I was elated to see my friend accomplish a new skill set. And later, I and several others proudly signed his cleaned target.

The entire process reminded me that very few people actually do drills or train. Most seem to be lost in the wilderness by simply practicing.

During my time on the practice range I see so many of my peers who do very little to help elevate their abilities. I don’t know if they’re adrift, never sought guidance, stuck in a rut—or at the very least—play this game for a different reason than I do. Which I’m certain many do.

At 50 yards

New shooters who train and use drills force themselves up the food chain. They acquire confidence in their new abilities and have a better self image, not to mention they’re elevating their match scores in the process.

Training and drills are good things, right?

If you’re a novice shooter here are a few of the most basic drills to get you started aside from dry firing.

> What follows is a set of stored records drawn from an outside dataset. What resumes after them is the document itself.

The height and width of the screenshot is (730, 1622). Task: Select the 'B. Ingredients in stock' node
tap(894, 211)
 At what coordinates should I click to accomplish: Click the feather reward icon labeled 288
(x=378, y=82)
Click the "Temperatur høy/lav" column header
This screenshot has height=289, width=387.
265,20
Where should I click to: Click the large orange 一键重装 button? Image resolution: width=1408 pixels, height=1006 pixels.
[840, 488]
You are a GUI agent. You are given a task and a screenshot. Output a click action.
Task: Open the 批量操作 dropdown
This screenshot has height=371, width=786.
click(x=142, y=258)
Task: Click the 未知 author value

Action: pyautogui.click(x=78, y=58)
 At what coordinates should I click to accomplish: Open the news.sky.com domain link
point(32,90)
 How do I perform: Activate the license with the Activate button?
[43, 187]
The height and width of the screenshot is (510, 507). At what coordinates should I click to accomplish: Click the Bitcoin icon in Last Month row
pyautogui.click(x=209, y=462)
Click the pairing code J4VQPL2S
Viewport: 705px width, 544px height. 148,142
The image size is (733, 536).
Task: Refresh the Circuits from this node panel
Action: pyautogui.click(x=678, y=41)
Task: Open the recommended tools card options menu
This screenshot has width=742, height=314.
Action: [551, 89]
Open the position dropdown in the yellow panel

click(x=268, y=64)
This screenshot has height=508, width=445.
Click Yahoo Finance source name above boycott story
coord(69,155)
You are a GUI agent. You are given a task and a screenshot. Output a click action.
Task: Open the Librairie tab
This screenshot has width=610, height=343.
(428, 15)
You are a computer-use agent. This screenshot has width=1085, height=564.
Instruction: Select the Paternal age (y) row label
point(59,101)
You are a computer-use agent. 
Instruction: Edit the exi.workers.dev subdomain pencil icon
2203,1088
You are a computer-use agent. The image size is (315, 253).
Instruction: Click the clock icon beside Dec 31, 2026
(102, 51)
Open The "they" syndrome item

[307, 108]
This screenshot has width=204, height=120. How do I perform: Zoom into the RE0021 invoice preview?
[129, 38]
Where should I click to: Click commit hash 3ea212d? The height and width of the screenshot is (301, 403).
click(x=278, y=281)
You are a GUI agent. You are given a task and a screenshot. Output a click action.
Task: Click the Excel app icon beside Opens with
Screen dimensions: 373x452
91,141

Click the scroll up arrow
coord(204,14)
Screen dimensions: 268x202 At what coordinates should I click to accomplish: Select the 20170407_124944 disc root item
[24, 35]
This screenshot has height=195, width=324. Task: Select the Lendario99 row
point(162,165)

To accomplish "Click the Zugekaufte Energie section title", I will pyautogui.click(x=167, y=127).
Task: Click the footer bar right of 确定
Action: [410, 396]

1) The Classic Blank Target Drill. This drill is all about trigger control. Place a full sized target backwards in the frame at fifty yards. You shouldn’t be able to see anything on its face; no bullseye or scoring rings. Then shoot 10 slow fire shots on it for a minimum group. Simply shoot at the center of the target. What the shooter needs to do is pretend they’re dry firing, but the gun’s LOADED. Every attempt should be made to make each and every release well executed.

This drill forces you to know what your actual spread is during slow fire. Over the course of several weeks, you’ll slowly start to see an improvement in group size. Don’t look through the scope during this drill, put it away. And if for some reason you can see a pattern while shooting, never start chasing holes. You want to walk up to the target to see your results.  

Compare with a repair center ... 93-2X?

A shooter who can’t manage their group size will never do well during slow fire. As well, it forces the shooter not to chase their shots or use Kentucky-windage. It reinforces the process of good trigger control regardless what’s seen within the sight picture.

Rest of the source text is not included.